La densidad de la democracia española nunca fue alta, pero la crisis catalana no ha hecho más que sacar a la luz su escasa masa. “Nosotros, los demócratas” es un latiguillo que he oído en decenas de ocasiones a personajes que nunca han condenado el régimen franquista o que ponen todos los impedimentos posibles a la exhumación de los restos de aquellos que lucharon en el bando perdedor. Lo he escuchado también a los que mienten miserablemente, como el titular de Exteriores, Alfonso Dastis, quien afirmó ante uno de los entrevistadores con más recorrido de la BBC que algunas de las imágenes de los aporreos a los ciudadanos en el 1-O eran falsas. Vergüenza infinita de esta llamada democracia, tan endeble que la propuesta de un referéndum supone un desafío intolerable que hay que reprimir salvajemente.

¿Qué tipo de democracia consiente que la simbología fascista y sus saludos y cánticos campen a sus anchas? ¿Qué tipo de democracia permite que el partido gobernante mienta deliberadamente sobre la autoría del mayor atentado terrorista que ha sufrido España? ¿Qué tipo de democracia transige con un partido con más de 800 cargos imputados en casos de corrupción y cuya desidia es en gran parte responsable de lo que está sucediendo en Catalunya?
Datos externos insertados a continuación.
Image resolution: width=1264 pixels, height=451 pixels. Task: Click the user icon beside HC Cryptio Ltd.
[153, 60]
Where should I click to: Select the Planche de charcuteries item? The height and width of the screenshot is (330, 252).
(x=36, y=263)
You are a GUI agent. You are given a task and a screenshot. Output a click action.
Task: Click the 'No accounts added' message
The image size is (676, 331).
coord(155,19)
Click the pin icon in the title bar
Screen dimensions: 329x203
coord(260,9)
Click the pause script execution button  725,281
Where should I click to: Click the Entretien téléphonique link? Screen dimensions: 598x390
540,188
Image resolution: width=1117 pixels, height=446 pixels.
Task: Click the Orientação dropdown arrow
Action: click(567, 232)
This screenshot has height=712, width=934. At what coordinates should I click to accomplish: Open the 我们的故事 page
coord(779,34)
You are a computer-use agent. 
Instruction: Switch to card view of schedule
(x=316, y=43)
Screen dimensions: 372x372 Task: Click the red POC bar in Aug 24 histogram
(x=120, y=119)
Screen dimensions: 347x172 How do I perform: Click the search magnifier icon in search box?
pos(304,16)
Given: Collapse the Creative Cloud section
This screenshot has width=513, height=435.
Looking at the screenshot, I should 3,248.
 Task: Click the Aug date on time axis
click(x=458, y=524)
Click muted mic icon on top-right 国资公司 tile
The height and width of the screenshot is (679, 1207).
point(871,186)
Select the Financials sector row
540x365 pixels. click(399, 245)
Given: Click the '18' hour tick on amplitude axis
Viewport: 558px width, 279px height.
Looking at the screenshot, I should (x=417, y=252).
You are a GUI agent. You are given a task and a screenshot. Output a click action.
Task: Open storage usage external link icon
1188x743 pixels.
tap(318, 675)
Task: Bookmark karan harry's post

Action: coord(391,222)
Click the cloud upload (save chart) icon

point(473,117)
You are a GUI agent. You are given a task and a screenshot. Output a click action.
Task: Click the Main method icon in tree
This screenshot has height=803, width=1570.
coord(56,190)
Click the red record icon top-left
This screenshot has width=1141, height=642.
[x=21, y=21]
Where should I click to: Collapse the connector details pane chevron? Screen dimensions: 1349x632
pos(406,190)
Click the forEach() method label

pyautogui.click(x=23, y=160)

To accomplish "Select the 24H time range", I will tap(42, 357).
Ni el PSOE ni el PP tuvieron ningún escrúpulo hace unos años para cambiar el artículo 135 de la Constitución, que perjudicó a las familias y ciudadanos con menos recursos. Sin embargo, cuando son los ciudadanos los que piden la reforma de esa misma Constitución esta parece tallada en piedra.

Estoy de acuerdo con que una sociedad debe respetar las reglas que ella misma se ha dado. La ley nos obliga a todos, también al PP que parece vivir fuera de ella, con dos ministros de su gobierno reprobados por el Congreso: el titular de Hacienda y el de Justicia. La ley, sin embargo, no puede servir para anular las opiniones de sus ciudadanos. Por otra parte, no creo que el referéndum celebrado el 1-O en Catalunya sirva para poner las bases de un Estado independiente. Tampoco dudo de que ahora, con los puentes rotos, con una dura aplicación del 155, un estado de excepción de facto, en camino, una mayoría de catalanes sienta ninguna necesidad de volver al Estado que con tan poco respeto les trata.

Hace ya unos días, en la versión en lengua inglesa del mismo periódico que antes he citado, uno de sus periodistas, después de pontificar sobre el ejercicio del periodismo en su artículo Catalonia: The gravity of the situation, y de la necesidad de distinguir entre hechos y opiniones, se descolgaba con una burda mentira: el robo de armas y munición de un vehículo de la Guardia Civil por parte de los manifestantes prorreferéndum. Sin datos, sin pruebas y sin ningún acta judicial que lo avale.

Quizás ahora, el imaginario estereotipado de los extranjeros sobre los españoles que tan amargamente criticaba Muñoz Molina, incluya otro más: mentirosos.